Only a few short years later the dire consequences were seen in the blood scandal.

Lord Owen has supported victims’ calls for proper compensation and a full public inquiry.

“This whole area is a mess, it is still a mess,” he said. “It has not been cleaned up and a younger generation than me will have to go on fighting.”

BARONESS FEATHERSTONE: ‘Campaigning journalism leads to change’

Baroness Lynne Featherstone, whose nephew lost his life in the killer blood scandal, has thanked the Ham&High for its continued campaigning on the issue.

“I’m really grateful that the Ham&High are following this and pursuing this because that’s how things happen,” said the former Hornsey and Wood Green MP.
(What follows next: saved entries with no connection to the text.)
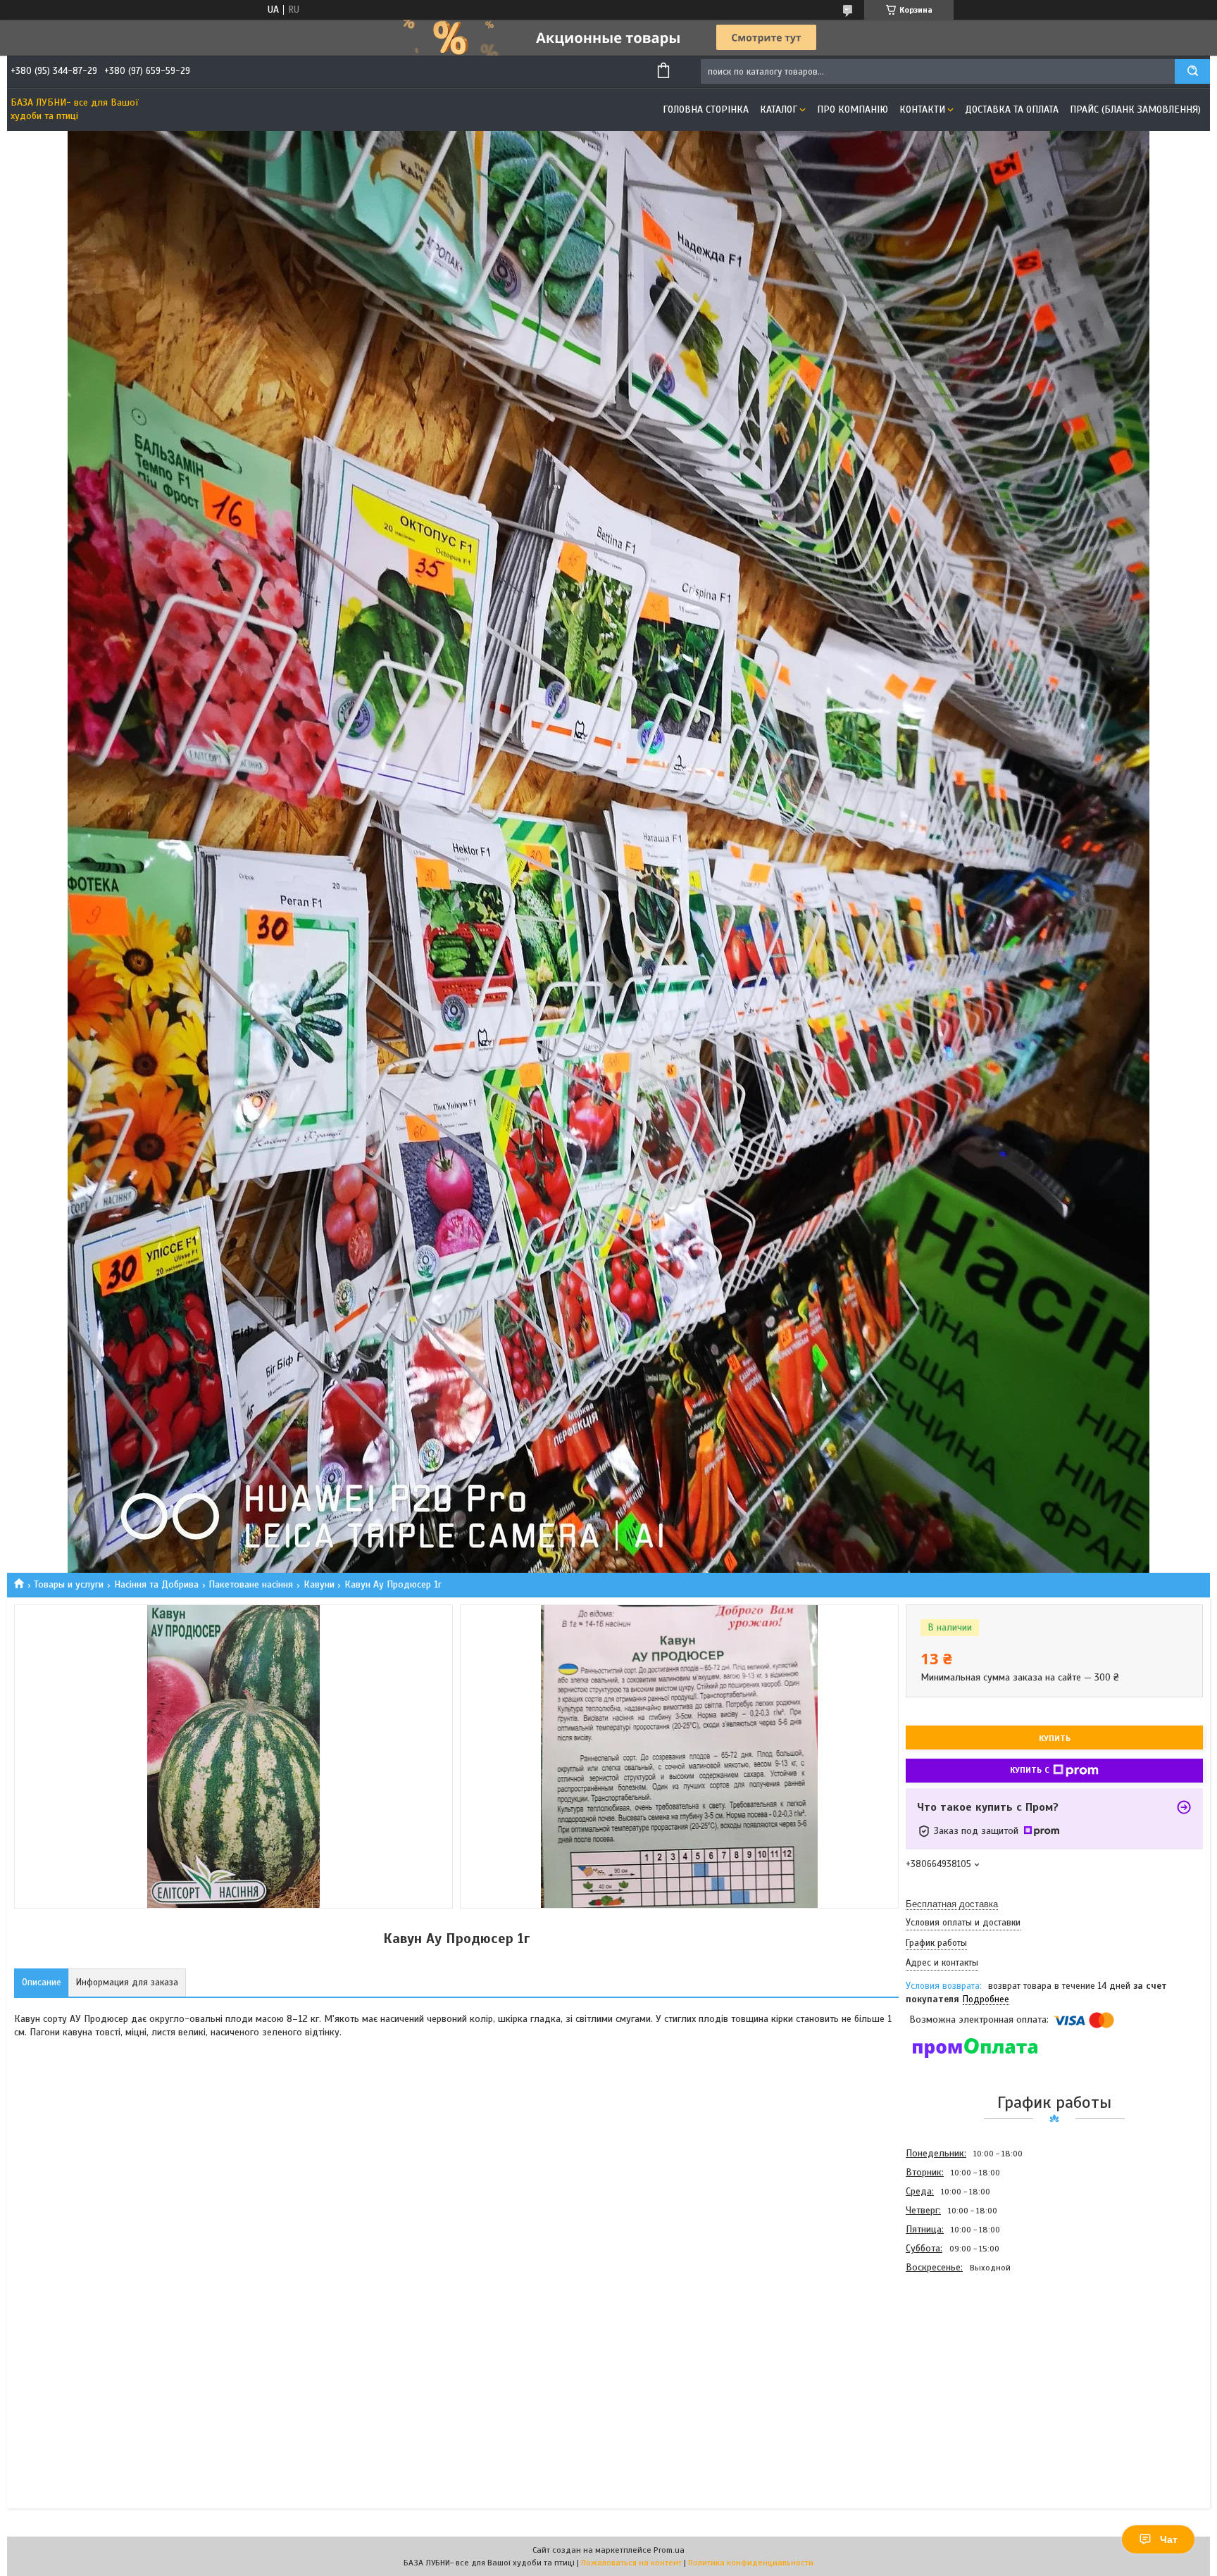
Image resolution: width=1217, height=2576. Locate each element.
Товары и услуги (69, 1584)
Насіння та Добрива (156, 1584)
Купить (1055, 1738)
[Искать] (1192, 71)
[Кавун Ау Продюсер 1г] (955, 2353)
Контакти (922, 109)
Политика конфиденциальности (750, 2563)
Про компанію (852, 109)
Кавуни (319, 1584)
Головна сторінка (706, 109)
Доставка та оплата (1012, 109)
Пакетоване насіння (250, 1584)
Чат (1169, 2539)
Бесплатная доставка (952, 1904)
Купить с (1029, 1770)
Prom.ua (669, 2550)
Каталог (778, 109)
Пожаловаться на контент (631, 2563)
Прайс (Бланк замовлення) (1135, 109)
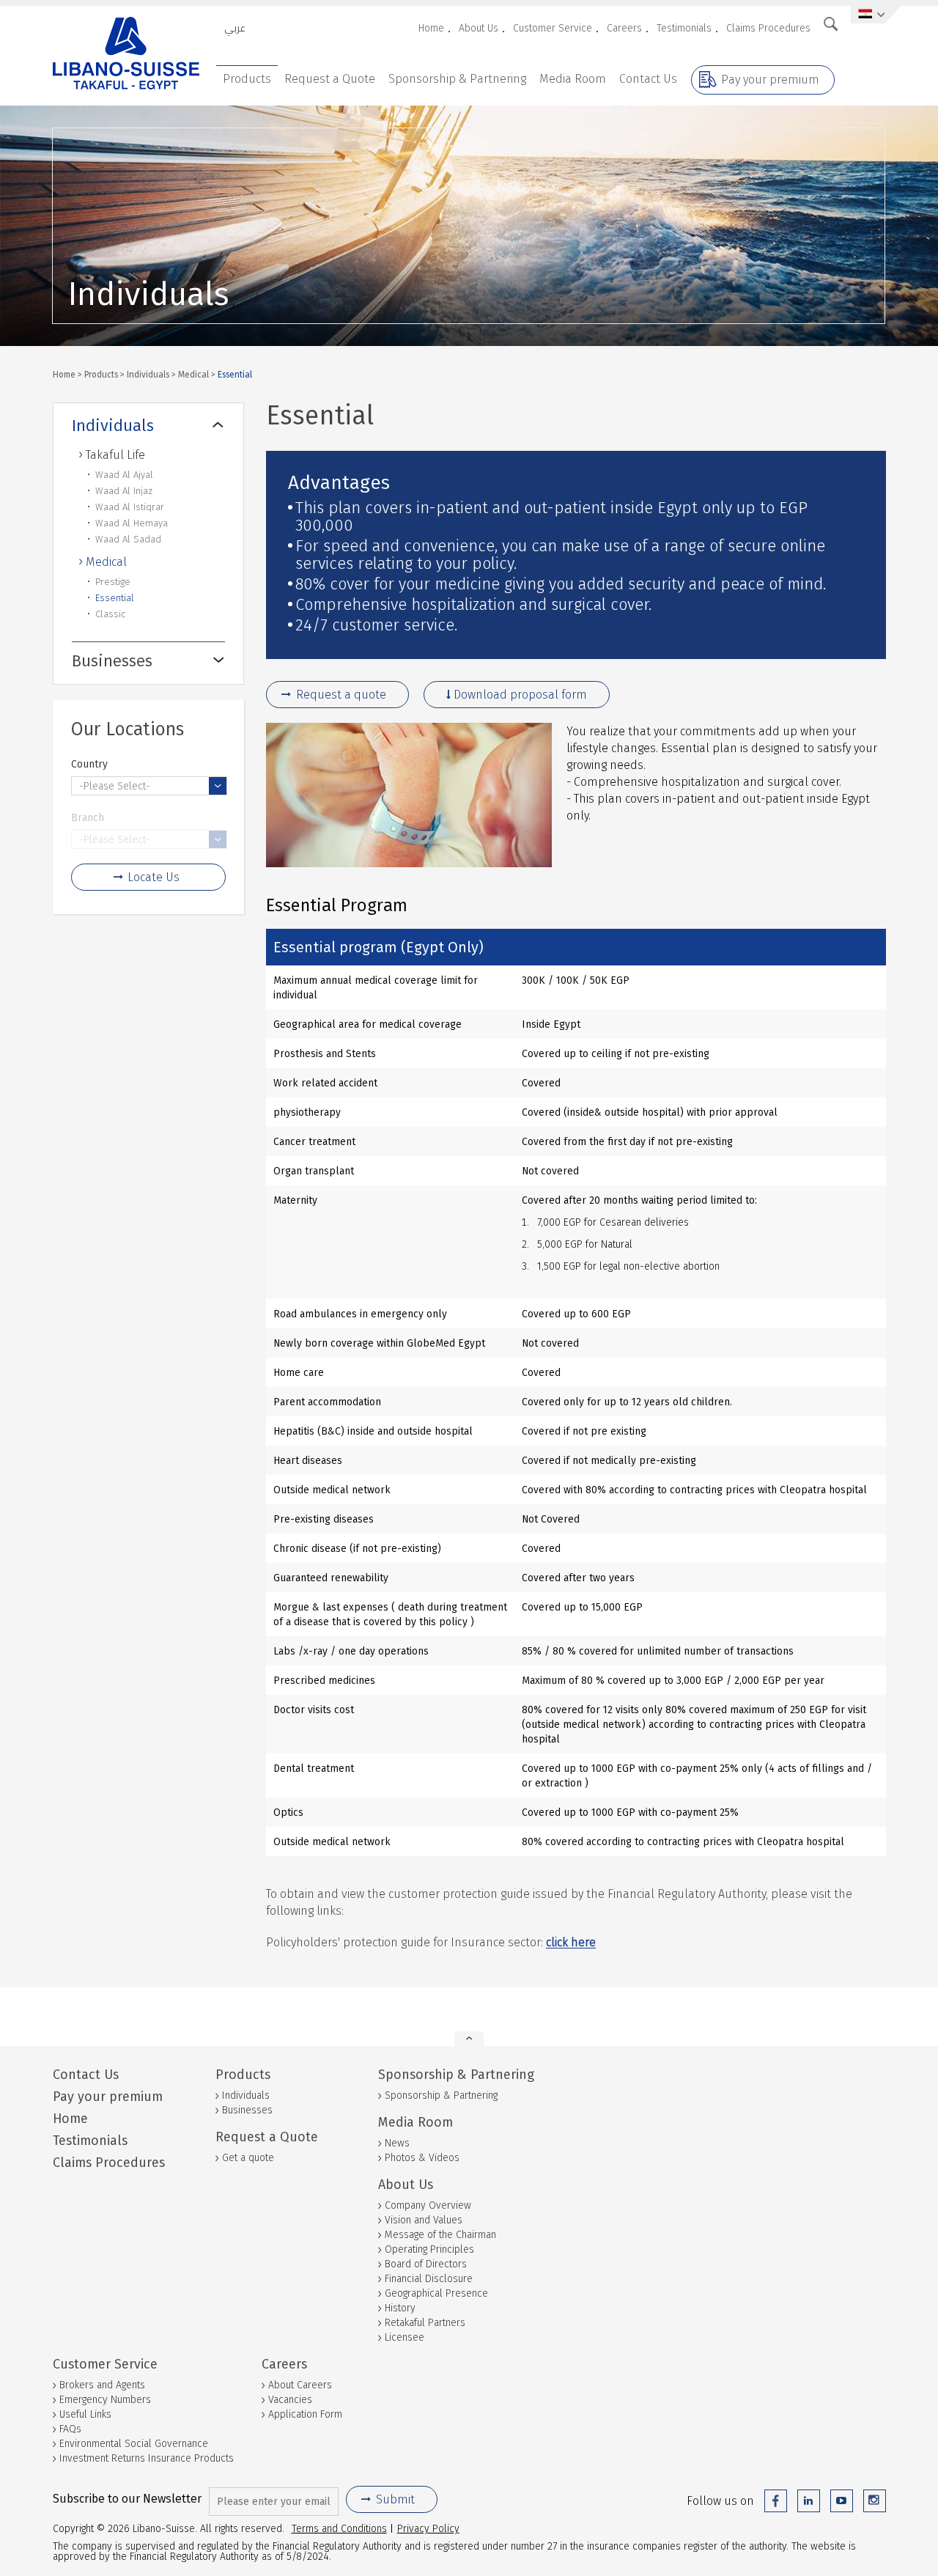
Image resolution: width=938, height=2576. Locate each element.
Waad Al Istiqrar (129, 507)
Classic (110, 614)
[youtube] (841, 2500)
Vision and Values (423, 2220)
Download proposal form (520, 694)
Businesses (112, 661)
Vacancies (290, 2399)
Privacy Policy (428, 2528)
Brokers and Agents (102, 2385)
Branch (87, 817)
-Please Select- (114, 786)
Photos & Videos (422, 2157)
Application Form (305, 2414)
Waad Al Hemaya (131, 523)
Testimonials (684, 28)
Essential (114, 598)
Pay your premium (770, 79)
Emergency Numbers (105, 2399)
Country (89, 764)
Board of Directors (426, 2264)
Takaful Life (115, 455)
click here (571, 1942)
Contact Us (648, 78)
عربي (234, 28)
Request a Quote (329, 78)
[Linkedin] (808, 2500)
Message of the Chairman (440, 2234)
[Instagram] (874, 2500)
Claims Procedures (768, 28)
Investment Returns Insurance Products (146, 2458)
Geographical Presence (436, 2293)
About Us (478, 28)
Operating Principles (429, 2249)
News (397, 2143)
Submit (395, 2499)
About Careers (300, 2385)
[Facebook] (775, 2500)
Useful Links (85, 2414)
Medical (193, 374)
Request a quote (341, 694)
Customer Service (552, 28)
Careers (624, 28)
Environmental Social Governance (133, 2443)
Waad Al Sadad (128, 539)
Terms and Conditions (339, 2528)
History (400, 2308)
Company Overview (428, 2205)
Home (431, 28)
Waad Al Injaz (123, 491)
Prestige (112, 582)
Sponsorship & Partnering (457, 78)
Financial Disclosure (429, 2278)
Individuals (148, 374)
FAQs (70, 2429)
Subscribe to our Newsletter (127, 2498)
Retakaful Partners (425, 2322)
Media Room (572, 78)
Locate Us (154, 877)
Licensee (404, 2337)
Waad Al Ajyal (124, 475)
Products (247, 78)
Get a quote (248, 2157)
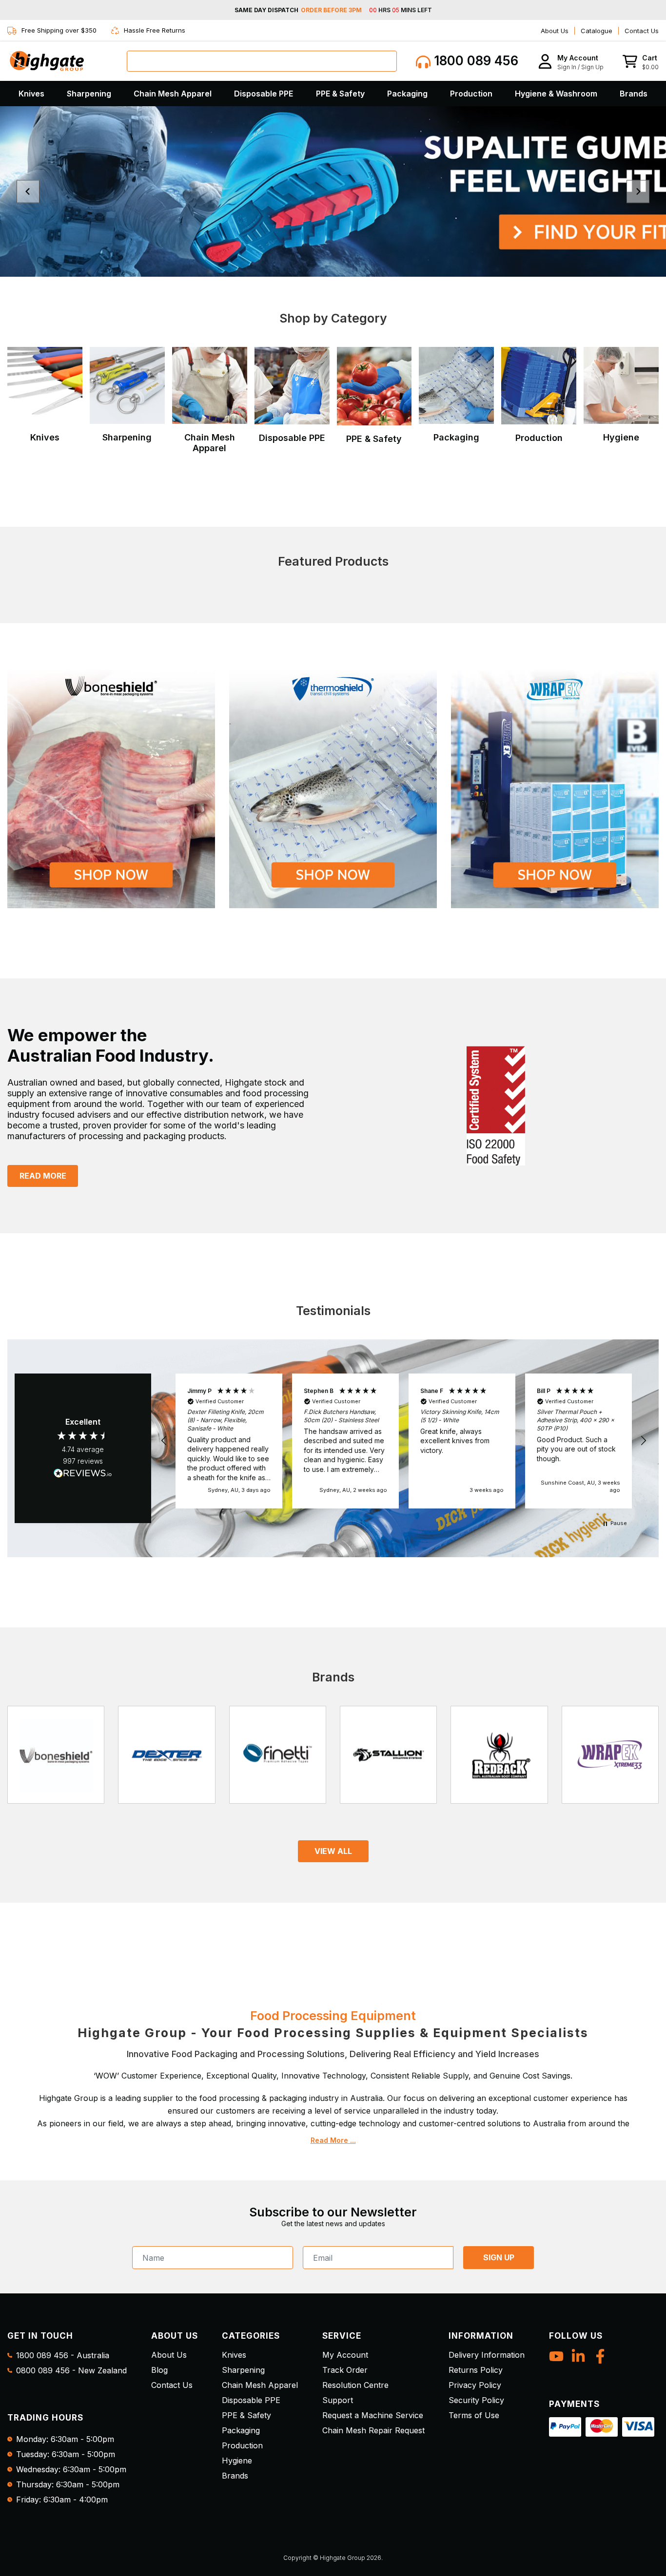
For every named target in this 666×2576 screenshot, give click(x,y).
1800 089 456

Speaking at a film screening of Bad Blood: A Cautionary Tale, organised by campaigner Jason Evans who lost his father to the disaster, she vowed to continue to ask questions in the Lords about holding a Hillsborough-style public inquiry into the NHS blood disaster.

“There’s still a cover-up,” she said. “They have never admitted knowing and knowingly treating people without informing them.

“So literally I believe 2,500 haemophiliacs have been unlawfully killed and this government has not admitted to it.

“I’m not saying they did it maliciously but it happened and I think maybe now is the time to push for the truth.”